La pratique de l’artiste, comme toujours, se découvre en avançant et, dit-il, « à tir réel ». Bernard Dufour reste « au plus près de l’excitation et de la mise en branle ». C’est pour cela d’ailleurs que la femme nue demeure son sujet majeur. Faisant pièces aux séquelles si tenaces du romantisme du nu — jusque dans ses résurgences à la Balthus -, le créateur trouve dans la figuration des femmes sa « botanique » la plus germinative.
Les dessins de De-ci, de-là ne sont pas des messages. Ils expriment néanmoins le rapport de l’artiste au sexe et à l’identité, ces choses inatteignables. Il existe là une « pensée » et un miroir. L’artiste met face ce à quoi on n’échappe pas : l’animal que nous sommes à nous-mêmes.
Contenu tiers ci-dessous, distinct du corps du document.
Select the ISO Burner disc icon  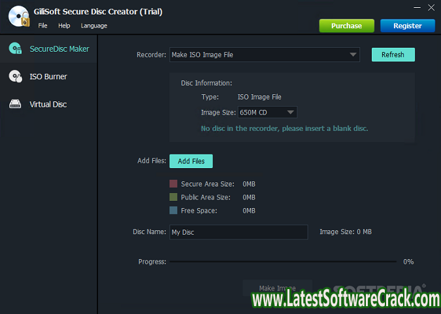click(15, 77)
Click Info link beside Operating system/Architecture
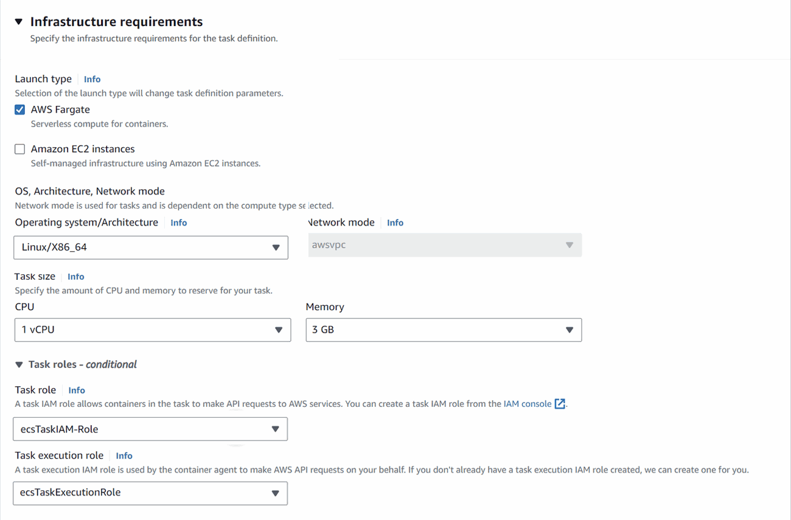The image size is (791, 520). point(178,223)
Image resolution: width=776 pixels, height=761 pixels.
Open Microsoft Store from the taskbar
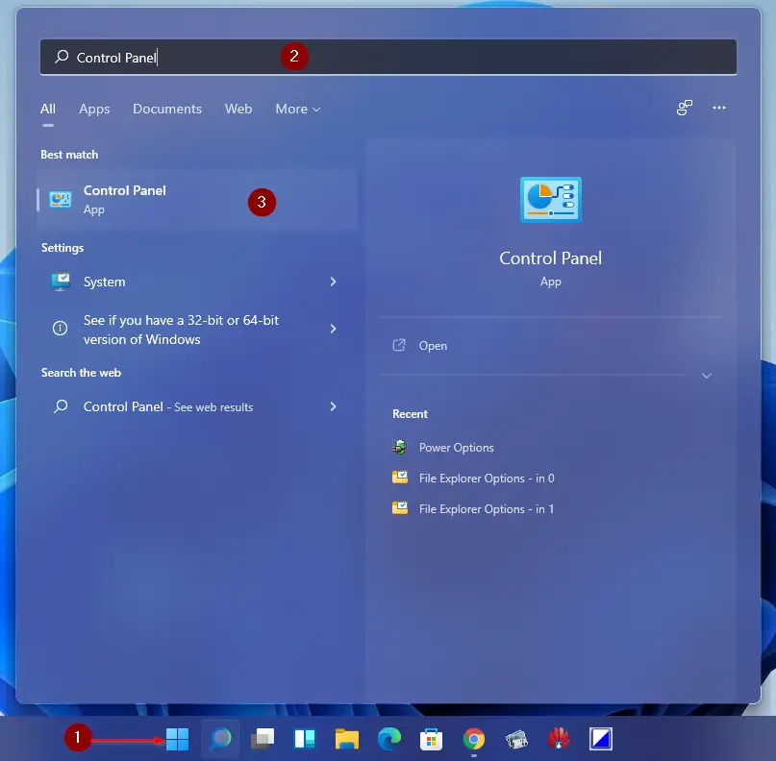431,738
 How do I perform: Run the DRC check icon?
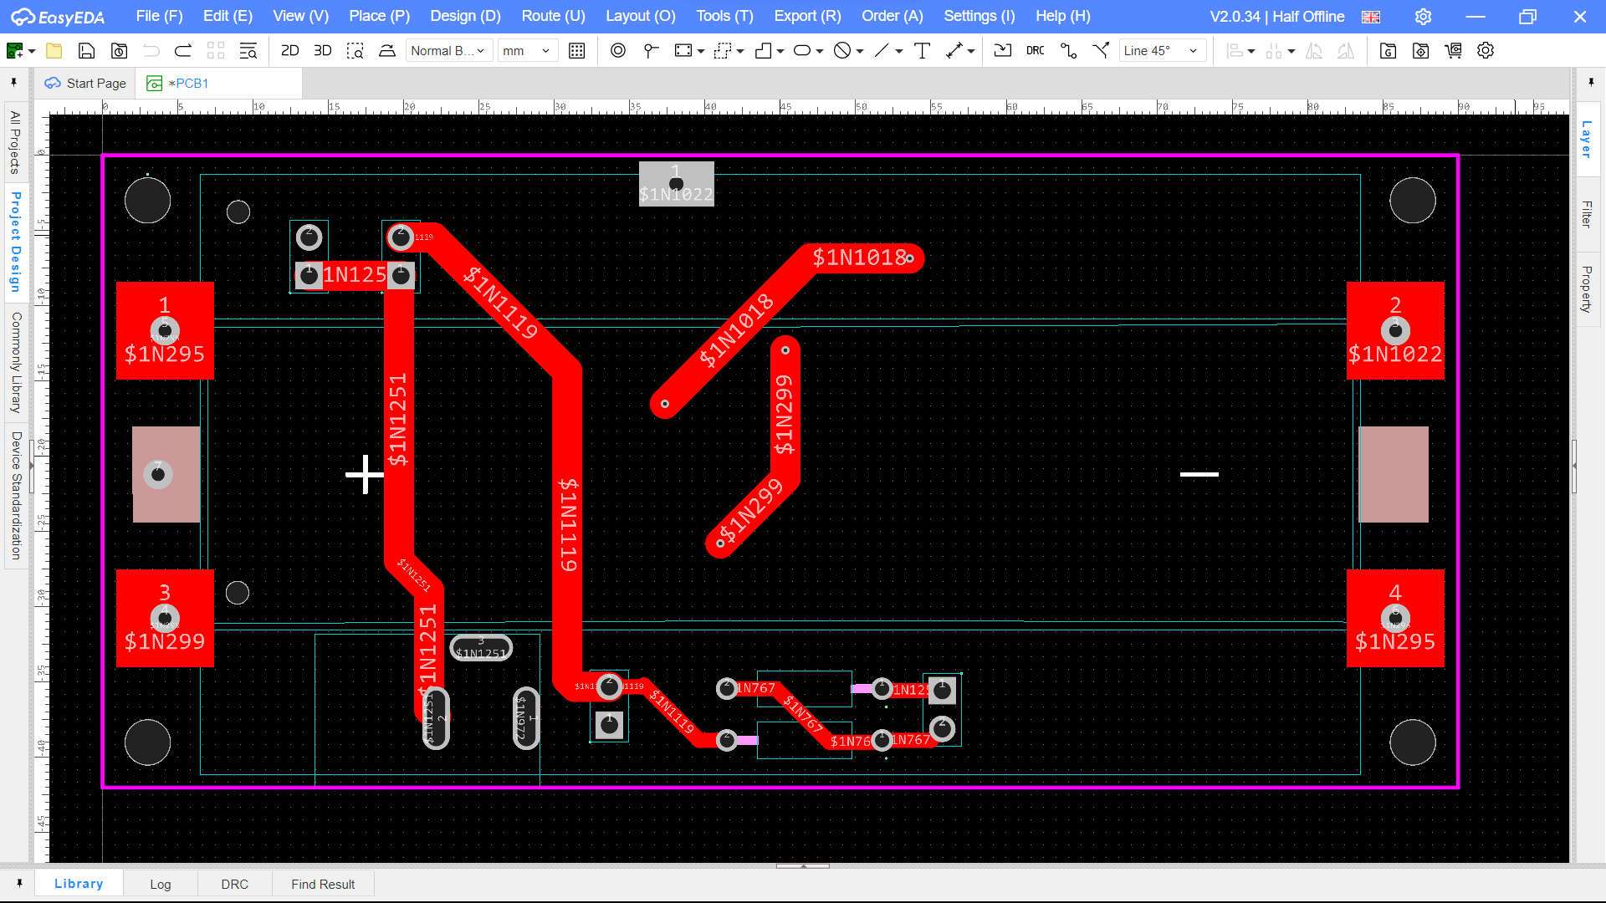tap(1035, 51)
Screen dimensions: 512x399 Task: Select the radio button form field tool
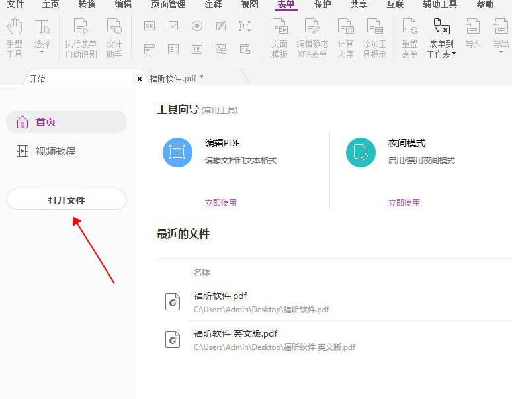click(x=197, y=26)
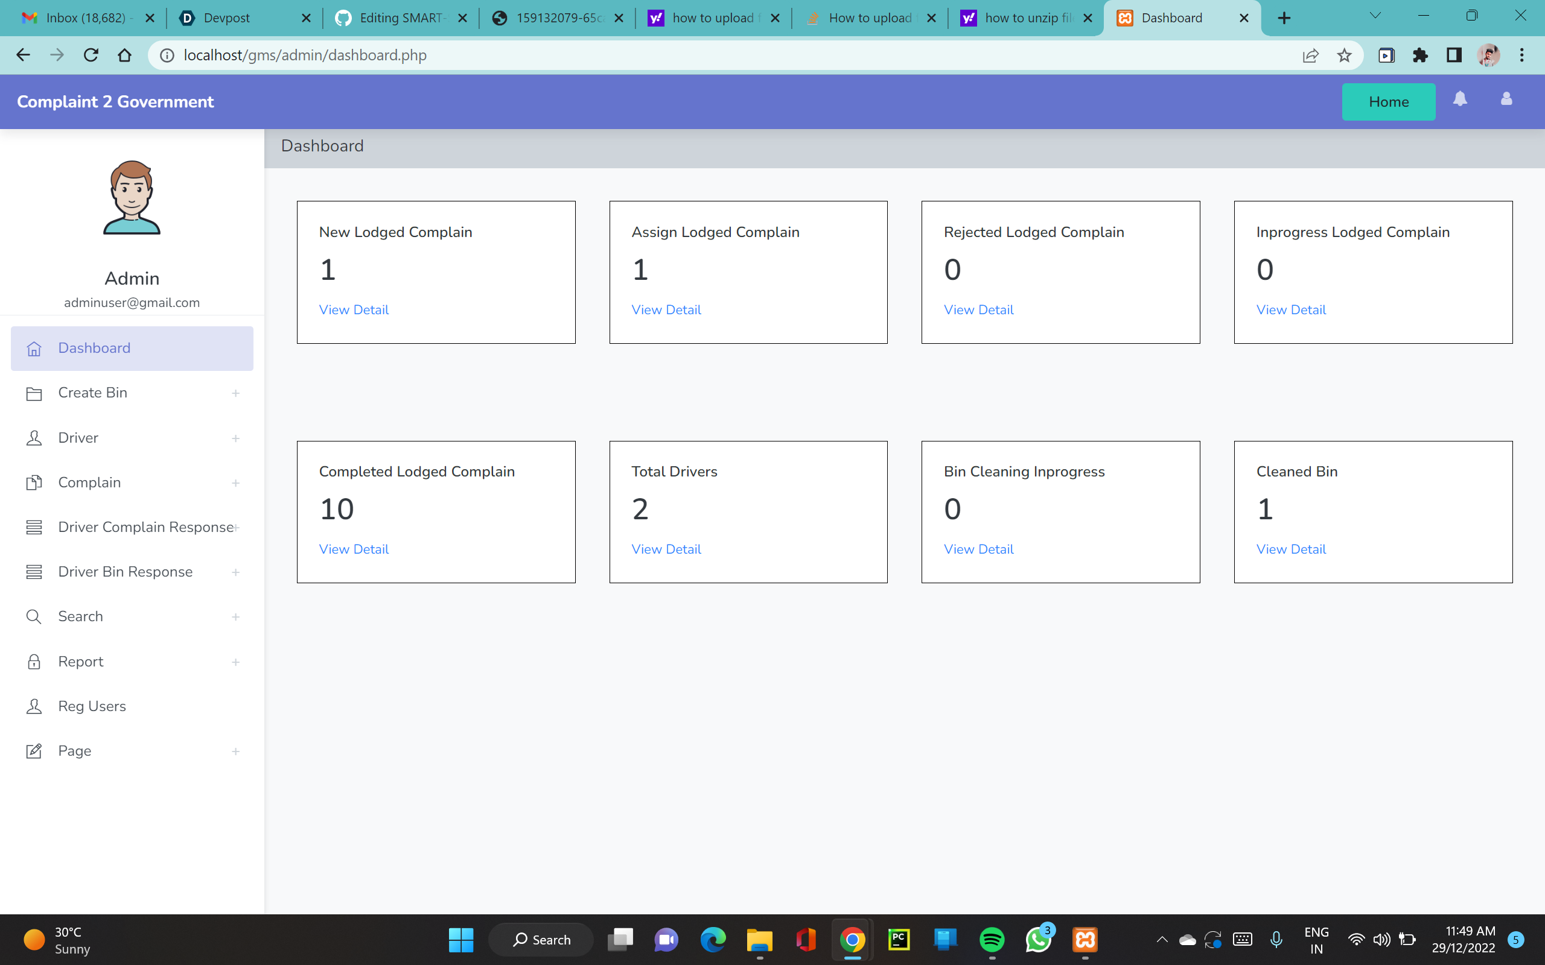Click the green Home button
The image size is (1545, 965).
coord(1388,102)
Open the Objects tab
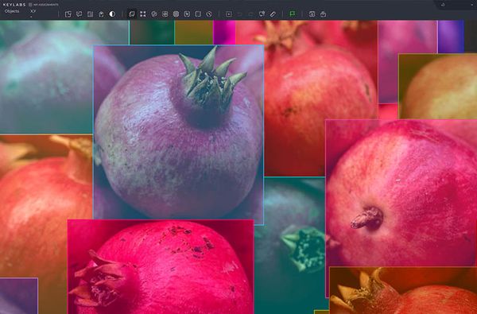This screenshot has height=314, width=477. point(12,11)
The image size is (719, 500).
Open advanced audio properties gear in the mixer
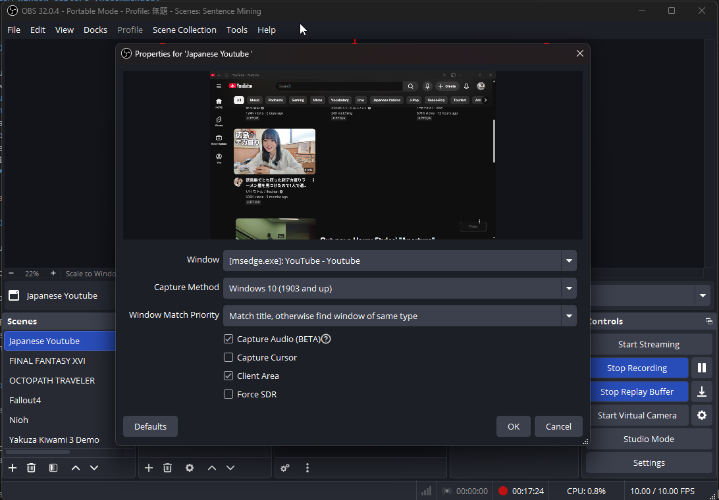coord(285,467)
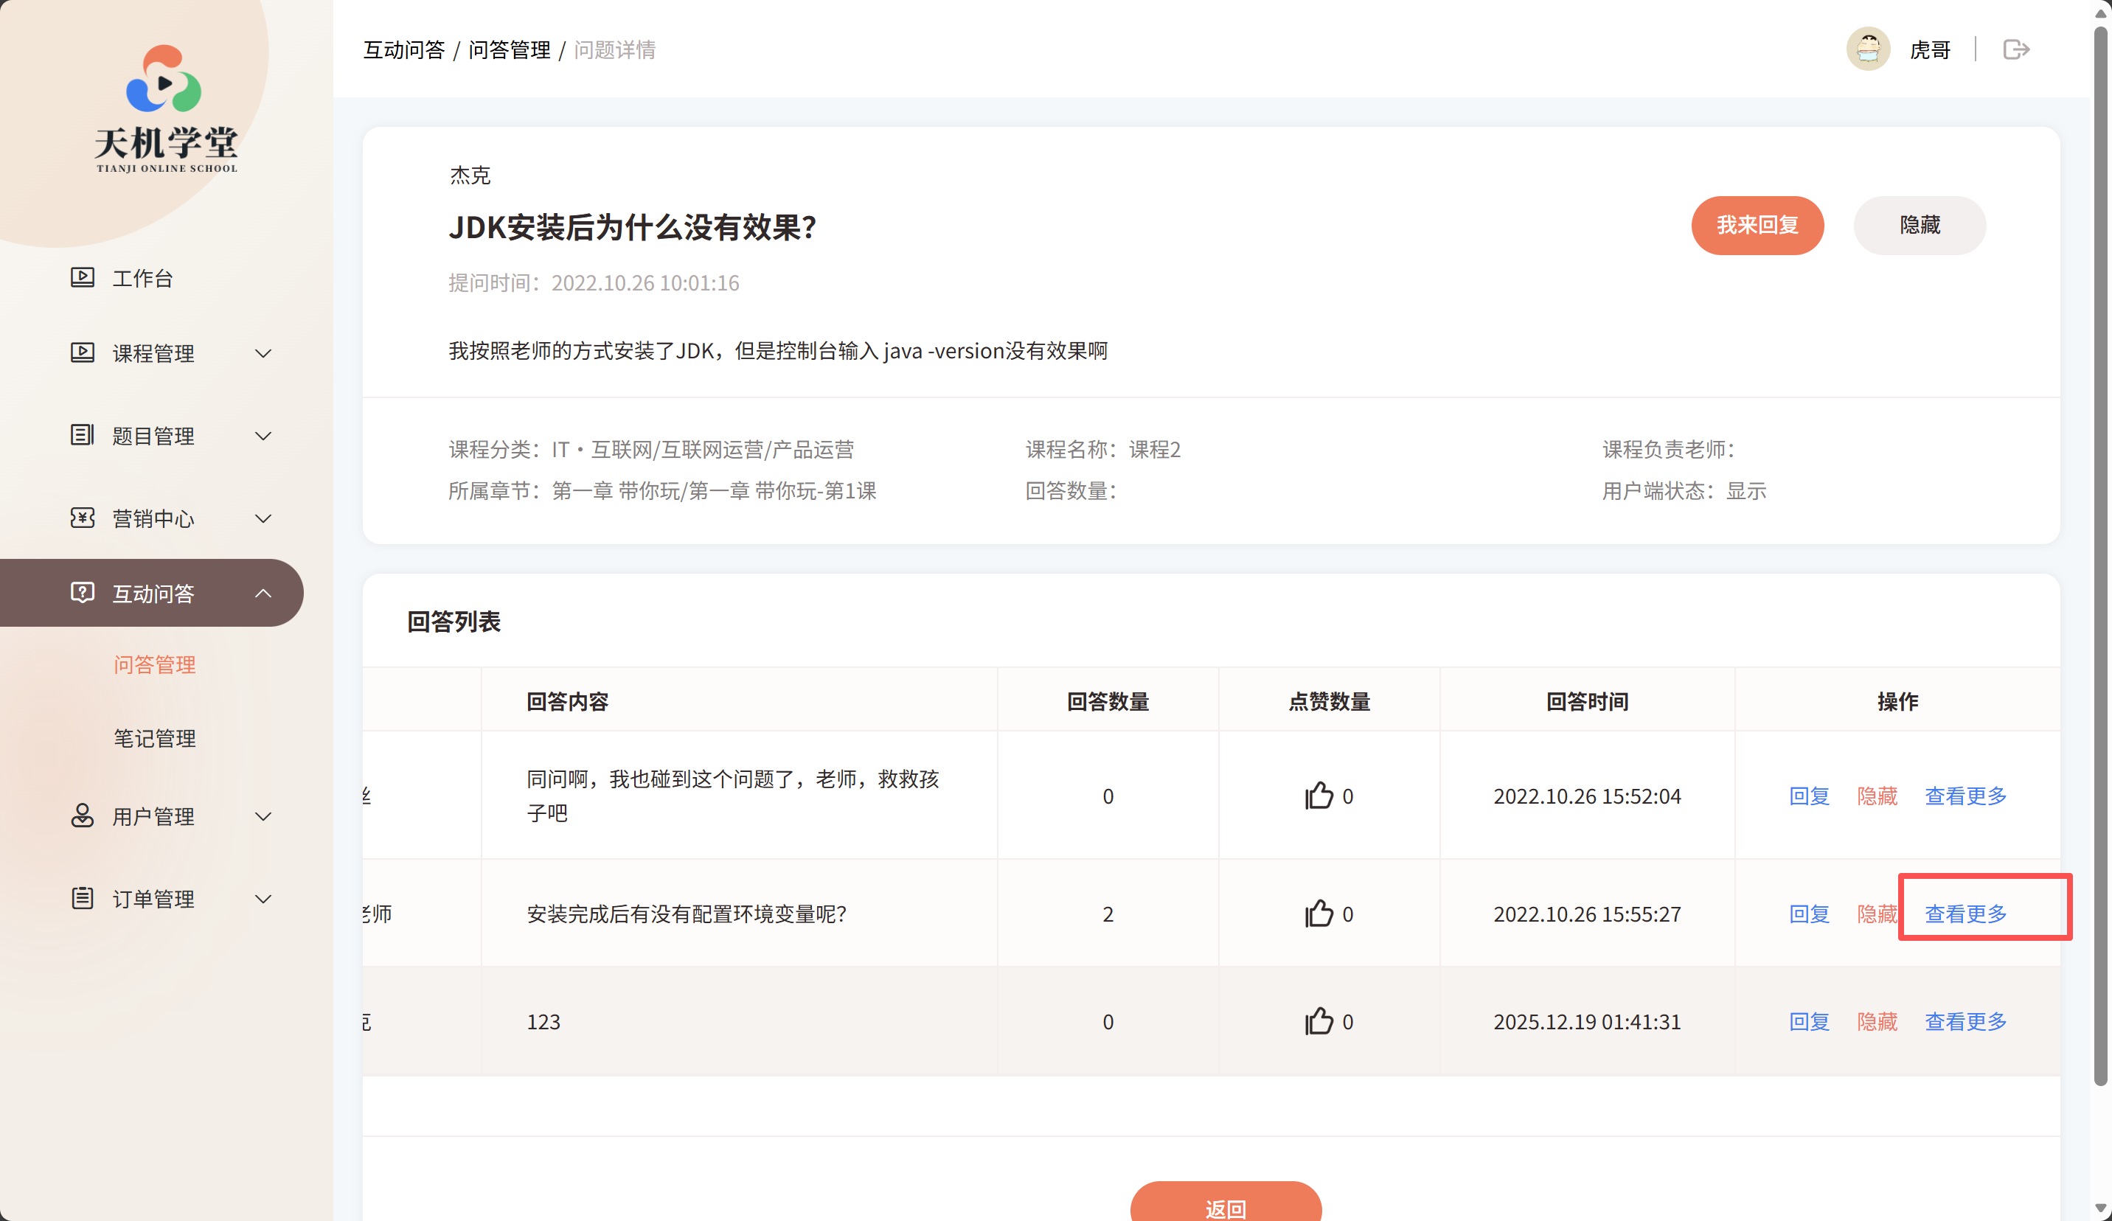The image size is (2112, 1221).
Task: Select the 问答管理 submenu item
Action: click(x=155, y=665)
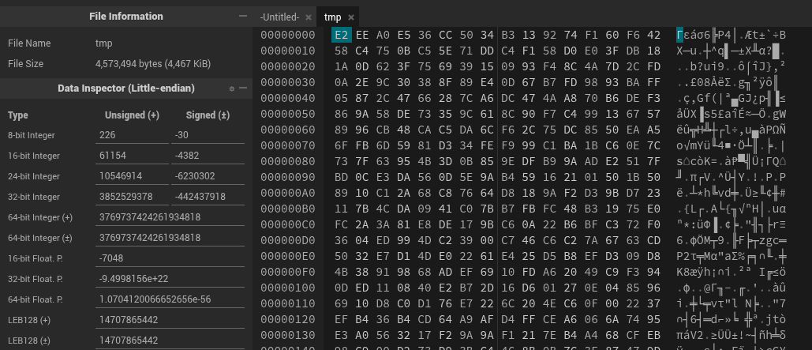Select the highlighted E2 byte

(342, 35)
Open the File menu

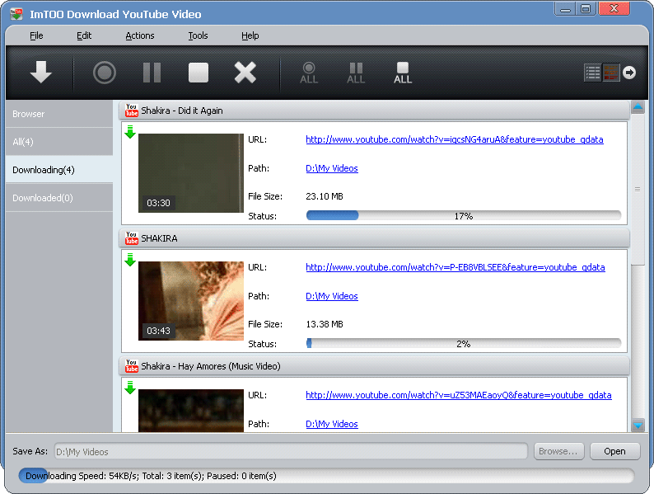coord(36,35)
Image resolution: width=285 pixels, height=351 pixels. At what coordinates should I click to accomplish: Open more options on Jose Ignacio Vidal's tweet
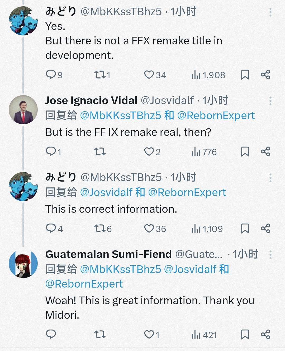point(270,101)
Et il suffit de présenter deux femmes nues ensemble pour transformer le corps à corps en une exclusion de l’ « ani-mâle ».
Les dessins deviennent un jeu complexe entre le miroir et la fenêtre, entre le dehors et le dedans. La profondeur de vue est donnée par la rapidité d’un dessin sans artifice où le corps féminin est plus suggéré que montré. Et s’il semble démuni dans sa nudité, de fait le plus démuni reste le peintre devant ces nudités qui lui font face.
Pour lui, voir le sexe reste le combat de sa peinture : c’est atteindre le début de l’invisible, le réel possible mais remisé, bref le Tout du réel : corps à corps, sexe à sexe, regard à regard. Il suffit au dessin le noir dans l’inconnu(e) pour un étrange échange. Celui qui ne connaît pas la rupture mais juste la séparation et la division de deux êtres tente de métamorphoser les larmes d’éros en pluie de fleurs du printemps. Et ce même si ce n’est plus vraiment la saison de l’artiste.
Ses dessins restent néanmoins des traces obsédantes L’amour préside-t-il au chemin puisque pour beaucoup il n’y a pas de voie où il n’y a pas d’amour ? Dufour n’en est pas si sûr. Pour lui le corps se perd dans son propre lieu. Autour ne s’oppose qu’une neutralité blanche. Le corps se présente comme un volume découpé dans l’espace et devient un objet à mi-chemin entre la hantise et la méditation.
Nous voici ramenés à un espace de la déposition : le corps redevient ce qu’il est depuis toujours : un objet de perte et de déposition. Il pose la question insoluble de l’identité : Qui suis-je ? Qui sommes-nous ? Sommes-nous ? Ceux qui le contemplent y demeurent fixés sans y être, sans “en” être. Demeure ce point de démarcation d’un état de vision et d’un état d’oubli, d’un état de vie et d’un état forcément fantômatique.
Le corps graphité n’est plus anatomisé par le simple fantasme. Une rêverie architecturale se déploie et jouxte une rêverie organique. Surgit un lieu pictural marquant le passage d’un univers surchargé d’images à celui d’un effacement. Le corps se perd dans ses éclats comme si tout lieu était pensé comme un organe et tout organe comme un lieu. C’est peu diront certains. Mais on se serait contenté de moins.
jean-paul gavard-perret
Bernard Dufour, De-ci, de-là , Editions Fata Morgana, Fontfroide le Haut, 2013, 26 p.